JERUSALEM (Reuters) - A month after they were launched, direct talks between the Israelis and Palestinians are already in enormous difficulty. The United States is looking for ways to push the negotiations forward, but there are no easy solutions at hand.
Here is a look at some of the problems and issues.
The Israeli and Palestinian leaders were expected to meet every two weeks for direct talks. The last such encounter was on September 15 and no new date for a meeting has been fixed. The Palestinian leadership says direct talks will not resume unless Israel halts building settlements on occupied land. Israeli Prime Minister Benjamin Netanyahu has so far refused to extend a 10-month partial freeze on construction which expired September 26.
Netanyahu believes an extension to the freeze would bring down his coalition government, which is packed with pro-settler supporters. Allies say he is looking to avoid a repeat of his last term as prime minister, from 1996-1999, when he agreed to hand over parts of the West Bank to Palestinians under the terms of the Wye River Memorandum. Some political partners opposed the deal, his government collapsed and he lost power at subsequent elections.

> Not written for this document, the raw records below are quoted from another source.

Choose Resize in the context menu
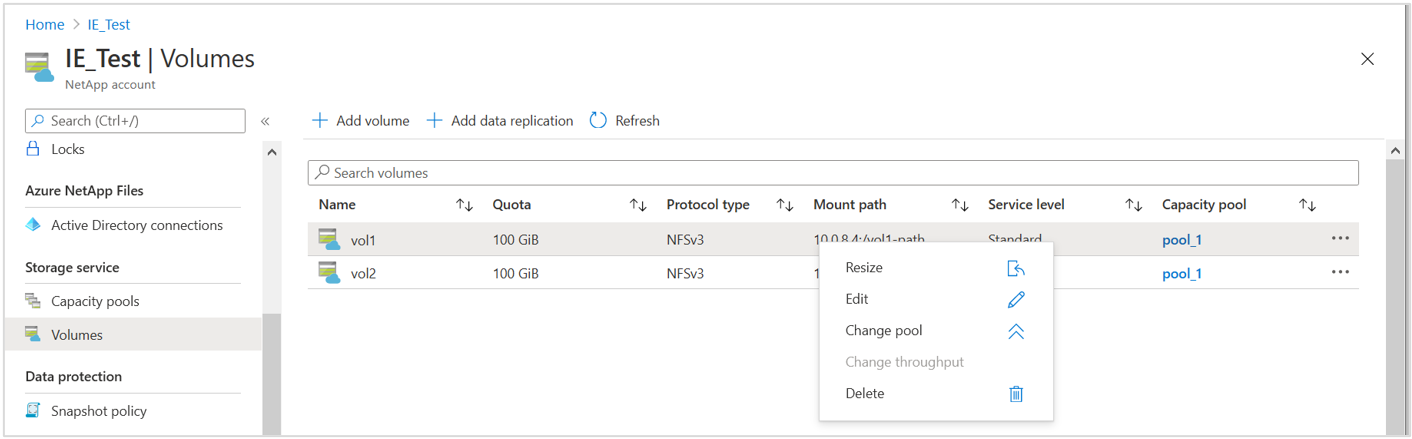Screen dimensions: 1412x439 pos(864,268)
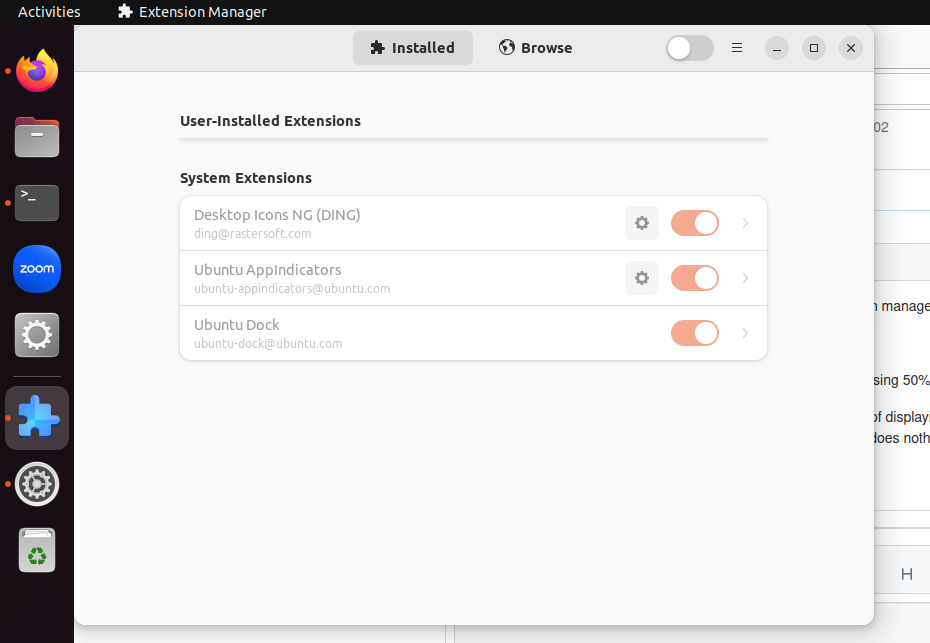Screen dimensions: 930x643
Task: Open the Zoom app from the dock
Action: pos(37,269)
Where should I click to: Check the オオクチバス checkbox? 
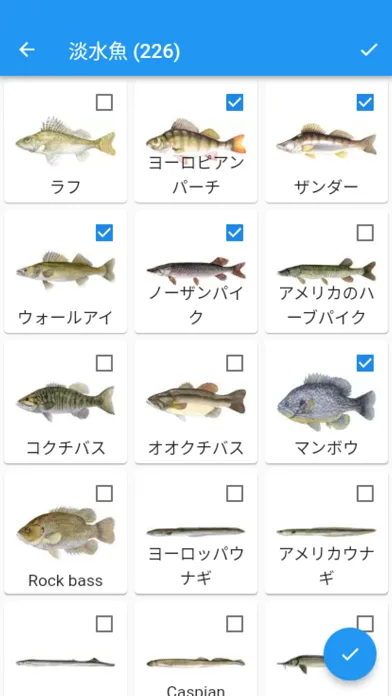235,363
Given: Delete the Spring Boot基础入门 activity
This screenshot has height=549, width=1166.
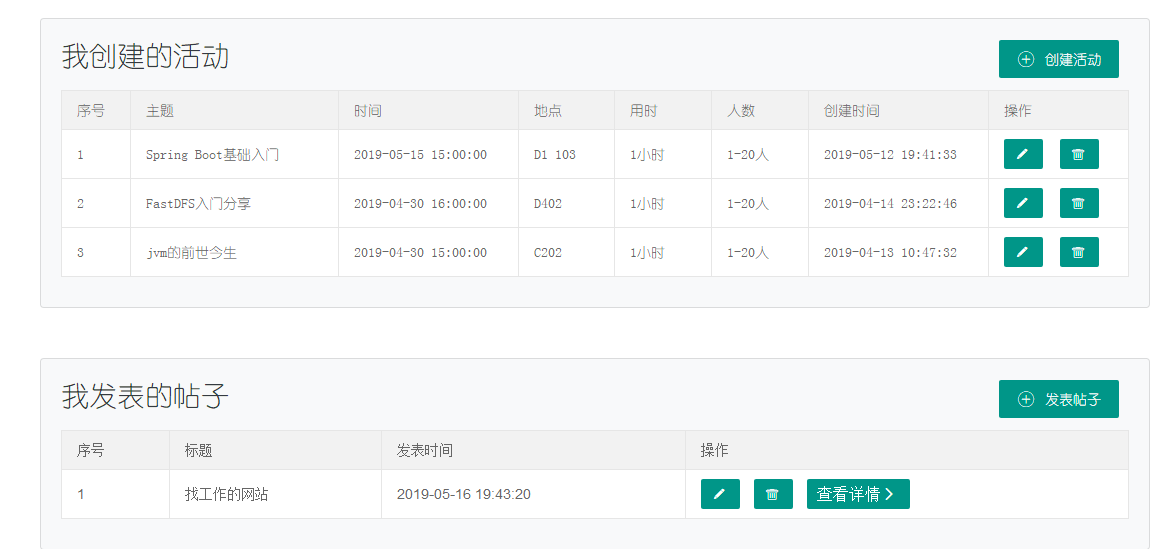Looking at the screenshot, I should [x=1078, y=154].
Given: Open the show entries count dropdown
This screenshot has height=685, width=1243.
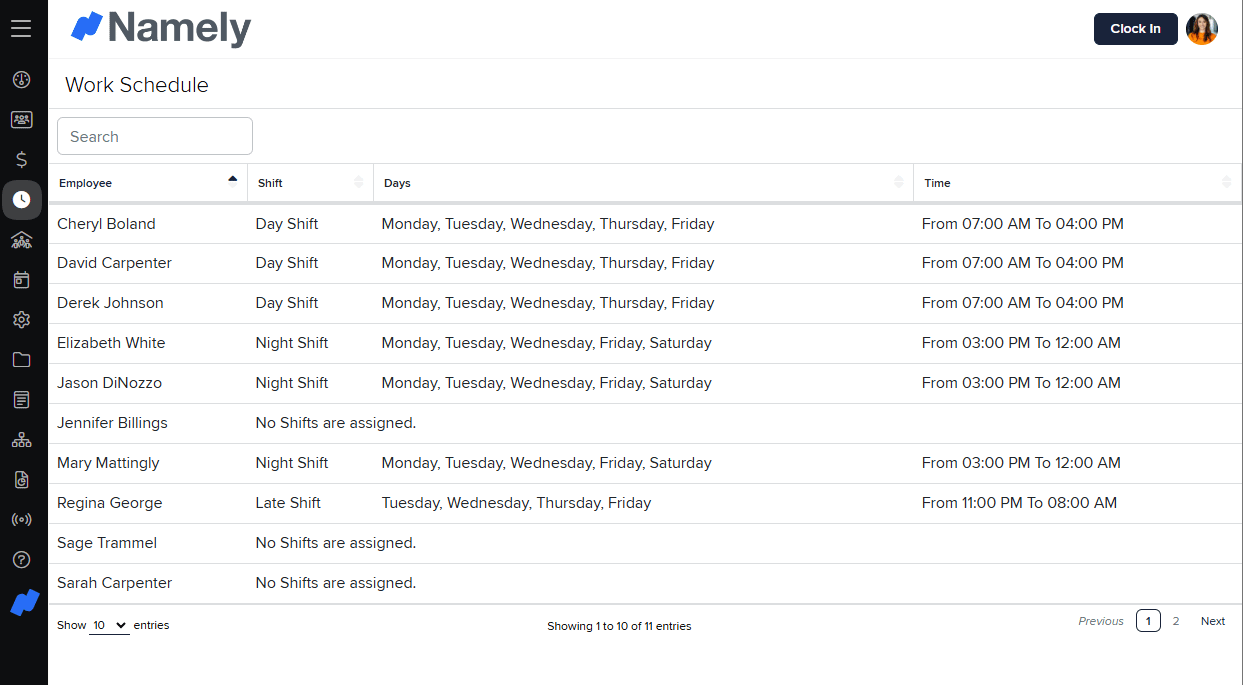Looking at the screenshot, I should [109, 625].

A senior Israeli official has confirmed media reports that the U.S. has offered Netanyahu a package of incentives to put before his cabinet to help him persuade them to extend the freeze by 60 days, including security guarantees and increased military aid. The official said the prime minister rejected them, with Israeli media reporting on Sunday that Netanyahu was hoping to extract more concessions from Washington.
WHY DOESN’T NETANYAHU REACH OUT TO OPPOSITION PARTIES?
There has been much speculation in recent months over whether Netanyahu will ditch hardline allies and create a government of nation unity with the centrist Kadima party, which backs the settlement freeze and endorses the peace talks. Senior figures in the prime minister’s Likud party say such a deal at this early stage in the negotiation process, with a full peace deal still only a remote possibility, would alienate Likud’s core supporters. However, if talks with the Palestinians did somehow progress and a firm deal started to take shape, then this option would almost certainly rise to the fore again.
The Palestinians say the construction work undermines the very notion of a peace deal, arguing that every house built on the West Bank for Jewish families takes land away that they will need to create a viable state. Netanyahu argues that no previous Israeli leadership has been forced to halt building while peace talks were under way. The Palestinians say the building is now so extensive, the situation has become critical. The United States and European Union have both called for a settlement freeze, but they have yet to find a way of getting Netanyahu to budge.
Palestinian President Mahmoud Abbas has made his views clear, but his position will not become definitive until he gets the backing of the Arab League — a pan-Arab organization whose support boosts Abbas’s credibility amongst divided Palestinians. It is due to meet on October 8. If, as seems likely at this point, it agrees with Abbas, the direct talks will be mothballed. The United States may decide to switch back to indirect talks, but they have yielded almost nothing in previous months.
U.S. President Barack Obama’s administration will look weak for launching talks that collapsed almost immediately. Questions will be asked of why it kicked off the negotiations without first resolving the obvious problem of the settlement freeze.
The Palestinian Authority will look to maintain the status quo in the West Bank and few locals believe there will be a repeat of the generalized uprising seen in 2000 following the collapse of Camp David peace talks. However, the settlement building will continue and their land will shrink still further.
Netanyahu will shore up his domestic position, but he can expect no favors from Washington until Obama leaves office.